I suppose it’s no surprise that the internet would change cooking. Cookbooks are a type of book, after all, and one that contains recipes, which are hard to keep contained when there’s a whole internet out there perfectly suited for sharing them. Living or dying by a collection of cookbooks seems not only old-fashioned, but positively missing out on a better way of doing things.
What I’ve found myself doing is roughly as follows. I get some kind of notion in my head (I’m going to make ribs!). I search for recipes. I clip them all to an online notebook (Evernote, in my case), and I compare them. I see what aspects are common to all (remove the tough skin, dry rub, etc.), and I pick and choose from the other ingredients and techniques, depending on my tastes, whims and ingredients on hand (Tuscan Ribs with Mayonnaise and Mouthwash!).

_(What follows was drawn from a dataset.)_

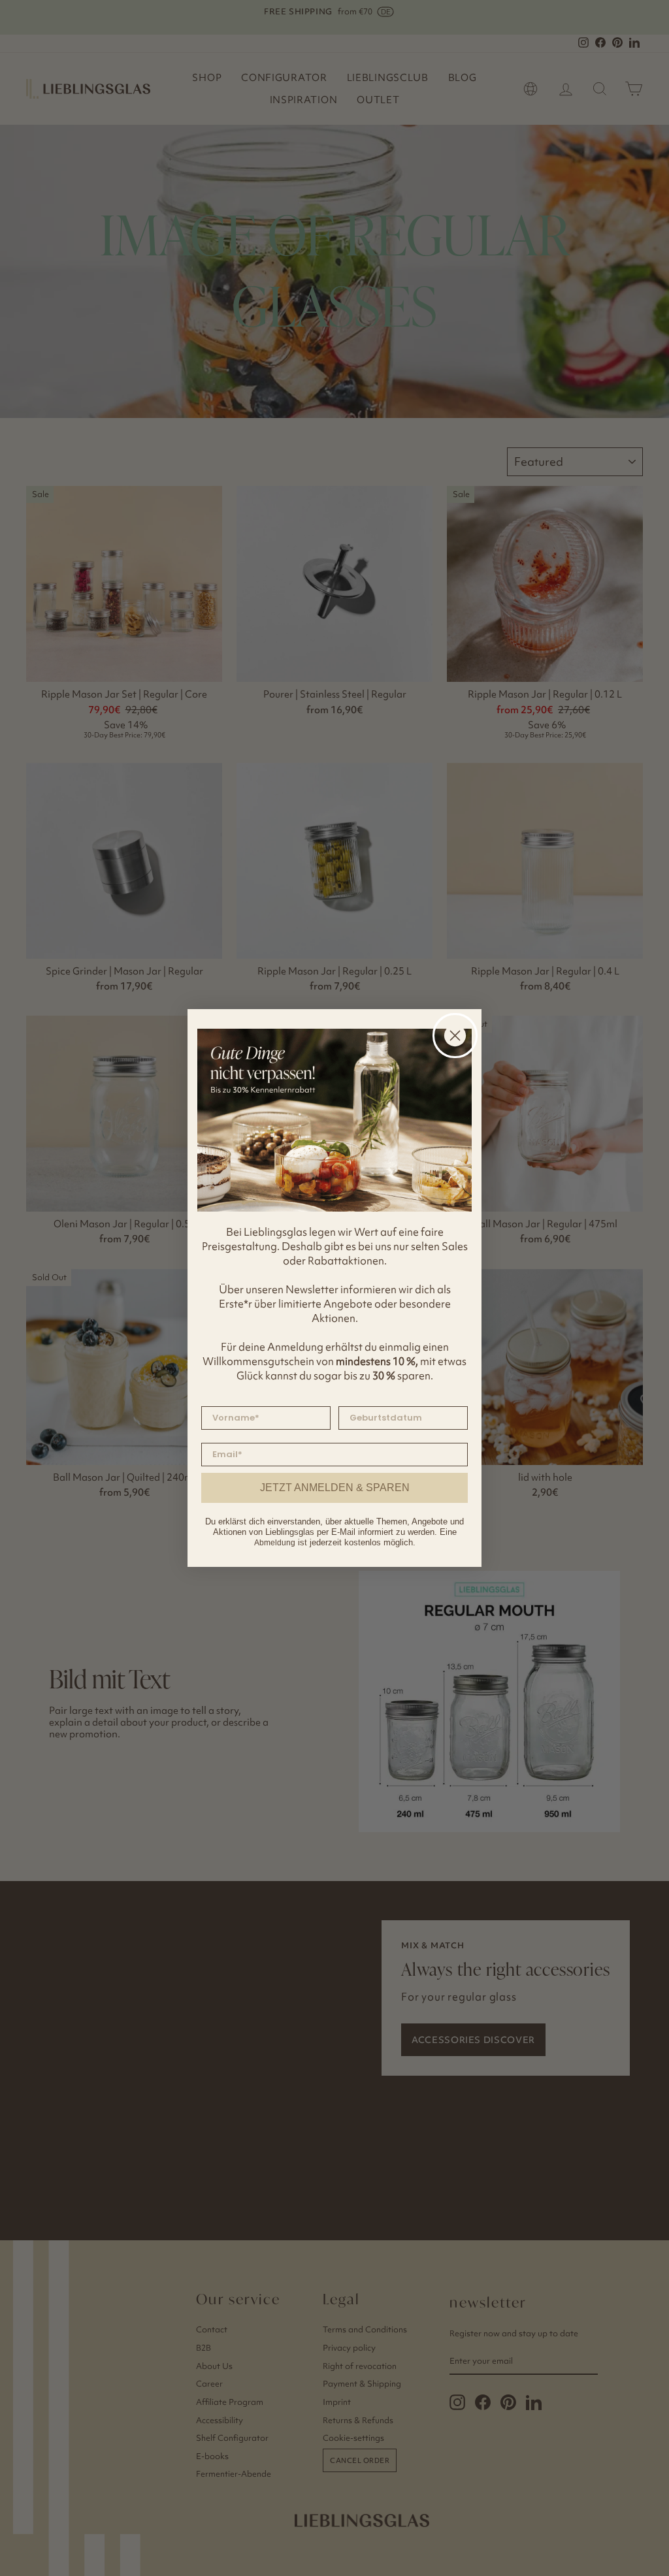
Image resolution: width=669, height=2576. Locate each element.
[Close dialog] (455, 1035)
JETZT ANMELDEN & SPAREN (335, 1487)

I never dealt well with the perfection in cookbooks. I would inevitably miss some ingredient, or mistime something, or run up against badly written instructions, and the results would be mildly disappointing. This reinforced in me a sense that I should not stray from the written text. Cooking became about following orders with maximum precision, which is to say not fun at all.
This new internet way is much better suited to me. It involves research, and perhaps some dulling of novelty via averaging, but the results tend to be personal in a way that is impossible with the old way. Of course, that makes it fun. So I have been cooking tons more.
The similarities to music struck me. We have an old model where an official version of The Music exists; we buy it, and listen to it, and that’s that. When I google folk music lyrics, however, I soon realize there are no official versions, just many different takes I can choose from, which only encourages me to make my own version.
This is the part where I would share a recipe but doesn’t that go against my point? So go make your own!